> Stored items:
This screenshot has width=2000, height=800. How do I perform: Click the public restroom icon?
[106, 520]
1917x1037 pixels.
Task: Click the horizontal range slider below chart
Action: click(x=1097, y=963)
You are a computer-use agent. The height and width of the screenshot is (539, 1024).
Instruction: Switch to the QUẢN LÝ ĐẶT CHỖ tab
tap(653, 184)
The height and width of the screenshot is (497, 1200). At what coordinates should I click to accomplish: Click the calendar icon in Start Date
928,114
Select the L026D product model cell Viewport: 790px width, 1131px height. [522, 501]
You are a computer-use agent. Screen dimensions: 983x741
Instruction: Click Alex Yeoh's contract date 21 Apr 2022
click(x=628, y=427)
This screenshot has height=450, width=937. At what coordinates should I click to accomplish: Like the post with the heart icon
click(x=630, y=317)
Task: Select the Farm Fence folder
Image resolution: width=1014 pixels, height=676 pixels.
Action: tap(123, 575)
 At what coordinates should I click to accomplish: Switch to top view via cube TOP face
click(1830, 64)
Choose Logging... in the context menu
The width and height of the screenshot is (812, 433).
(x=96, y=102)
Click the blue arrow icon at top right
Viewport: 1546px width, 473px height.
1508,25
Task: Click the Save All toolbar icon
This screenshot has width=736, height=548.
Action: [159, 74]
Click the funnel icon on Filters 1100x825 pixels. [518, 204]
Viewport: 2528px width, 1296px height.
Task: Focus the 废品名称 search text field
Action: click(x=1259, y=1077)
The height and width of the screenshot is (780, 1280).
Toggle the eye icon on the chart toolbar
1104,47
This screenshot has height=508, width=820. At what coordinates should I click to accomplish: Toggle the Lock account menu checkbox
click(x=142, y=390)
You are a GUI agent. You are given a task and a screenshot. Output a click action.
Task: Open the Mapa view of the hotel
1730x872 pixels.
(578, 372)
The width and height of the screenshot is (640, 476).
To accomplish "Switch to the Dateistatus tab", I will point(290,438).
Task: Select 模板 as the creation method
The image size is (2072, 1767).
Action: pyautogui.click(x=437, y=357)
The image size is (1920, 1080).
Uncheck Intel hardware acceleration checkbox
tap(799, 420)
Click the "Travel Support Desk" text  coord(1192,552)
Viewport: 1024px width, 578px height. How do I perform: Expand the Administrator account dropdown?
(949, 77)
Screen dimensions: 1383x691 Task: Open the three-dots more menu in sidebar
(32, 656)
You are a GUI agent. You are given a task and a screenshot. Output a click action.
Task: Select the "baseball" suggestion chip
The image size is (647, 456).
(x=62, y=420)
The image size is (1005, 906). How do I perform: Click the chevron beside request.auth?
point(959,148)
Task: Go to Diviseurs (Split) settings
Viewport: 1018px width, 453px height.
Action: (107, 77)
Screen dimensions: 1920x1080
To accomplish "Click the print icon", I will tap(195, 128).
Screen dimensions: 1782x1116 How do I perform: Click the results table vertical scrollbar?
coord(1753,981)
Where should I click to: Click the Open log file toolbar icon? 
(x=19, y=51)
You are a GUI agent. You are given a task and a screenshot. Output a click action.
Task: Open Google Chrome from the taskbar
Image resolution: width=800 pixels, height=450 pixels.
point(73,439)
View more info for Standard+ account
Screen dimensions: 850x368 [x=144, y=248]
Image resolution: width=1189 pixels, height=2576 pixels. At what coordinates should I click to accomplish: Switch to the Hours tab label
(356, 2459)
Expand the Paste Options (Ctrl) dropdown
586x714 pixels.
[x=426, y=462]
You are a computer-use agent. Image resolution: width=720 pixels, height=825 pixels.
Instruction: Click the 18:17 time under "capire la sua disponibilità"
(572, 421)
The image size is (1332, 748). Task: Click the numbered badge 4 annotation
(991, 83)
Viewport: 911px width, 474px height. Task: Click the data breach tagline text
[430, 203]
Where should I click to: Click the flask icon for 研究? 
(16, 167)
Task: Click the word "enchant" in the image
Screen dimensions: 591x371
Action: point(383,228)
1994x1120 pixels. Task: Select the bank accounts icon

> What is needed: Swap "Instruction:" for "Command:" everywhere in the lines above, leaving everything else unchanged.

> Exercise answer:
This screenshot has width=2000, height=800. How do I perform: Click the public restroom icon?
[106, 520]
1917x1037 pixels.
Task: Click the horizontal range slider below chart
Action: click(x=1097, y=963)
You are a computer-use agent. The height and width of the screenshot is (539, 1024).
Command: Switch to the QUẢN LÝ ĐẶT CHỖ tab
tap(653, 184)
The height and width of the screenshot is (497, 1200). At what coordinates should I click to accomplish: Click the calendar icon in Start Date
928,114
Select the L026D product model cell Viewport: 790px width, 1131px height. [522, 501]
You are a computer-use agent. Screen dimensions: 983x741
Command: Click Alex Yeoh's contract date 21 Apr 2022
click(x=628, y=427)
This screenshot has height=450, width=937. At what coordinates should I click to accomplish: Like the post with the heart icon
click(x=630, y=317)
Task: Select the Farm Fence folder
Image resolution: width=1014 pixels, height=676 pixels.
Action: tap(123, 575)
 At what coordinates should I click to accomplish: Switch to top view via cube TOP face
click(1830, 64)
Choose Logging... in the context menu
The width and height of the screenshot is (812, 433).
(x=96, y=102)
Click the blue arrow icon at top right
Viewport: 1546px width, 473px height.
1508,25
Task: Click the Save All toolbar icon
This screenshot has width=736, height=548.
Action: [159, 74]
Click the funnel icon on Filters 1100x825 pixels. [518, 204]
Viewport: 2528px width, 1296px height.
Task: Focus the 废品名称 search text field
Action: click(x=1259, y=1077)
The height and width of the screenshot is (780, 1280).
Toggle the eye icon on the chart toolbar
1104,47
This screenshot has height=508, width=820. At what coordinates should I click to accomplish: Toggle the Lock account menu checkbox
click(x=142, y=390)
You are a GUI agent. You are given a task and a screenshot. Output a click action.
Task: Open the Mapa view of the hotel
1730x872 pixels.
(578, 372)
The width and height of the screenshot is (640, 476).
To accomplish "Switch to the Dateistatus tab", I will point(290,438).
Task: Select 模板 as the creation method
The image size is (2072, 1767).
Action: pyautogui.click(x=437, y=357)
The image size is (1920, 1080).
Uncheck Intel hardware acceleration checkbox
tap(799, 420)
Click the "Travel Support Desk" text  coord(1192,552)
Viewport: 1024px width, 578px height. How do I perform: Expand the Administrator account dropdown?
(949, 77)
Screen dimensions: 1383x691 Task: Open the three-dots more menu in sidebar
(32, 656)
You are a GUI agent. You are given a task and a screenshot. Output a click action.
Task: Select the "baseball" suggestion chip
The image size is (647, 456).
(x=62, y=420)
The image size is (1005, 906). How do I perform: Click the chevron beside request.auth?
point(959,148)
Task: Go to Diviseurs (Split) settings
Viewport: 1018px width, 453px height.
Action: (107, 77)
Screen dimensions: 1920x1080
To accomplish "Click the print icon", I will tap(195, 128).
Screen dimensions: 1782x1116 How do I perform: Click the results table vertical scrollbar?
coord(1753,981)
Where should I click to: Click the Open log file toolbar icon? 
(x=19, y=51)
You are a GUI agent. You are given a task and a screenshot. Output a click action.
Task: Open Google Chrome from the taskbar
Image resolution: width=800 pixels, height=450 pixels.
point(73,439)
View more info for Standard+ account
Screen dimensions: 850x368 [x=144, y=248]
Image resolution: width=1189 pixels, height=2576 pixels. At what coordinates should I click to accomplish: Switch to the Hours tab label
(356, 2459)
Expand the Paste Options (Ctrl) dropdown
586x714 pixels.
[x=426, y=462]
You are a computer-use agent. Image resolution: width=720 pixels, height=825 pixels.
Command: Click the 18:17 time under "capire la sua disponibilità"
(572, 421)
The image size is (1332, 748). Task: Click the numbered badge 4 annotation
(991, 83)
Viewport: 911px width, 474px height. Task: Click the data breach tagline text
[430, 203]
Where should I click to: Click the flask icon for 研究? 
(16, 167)
Task: Click the word "enchant" in the image
Screen dimensions: 591x371
Action: point(383,228)
1994x1120 pixels. Task: Select the bank accounts icon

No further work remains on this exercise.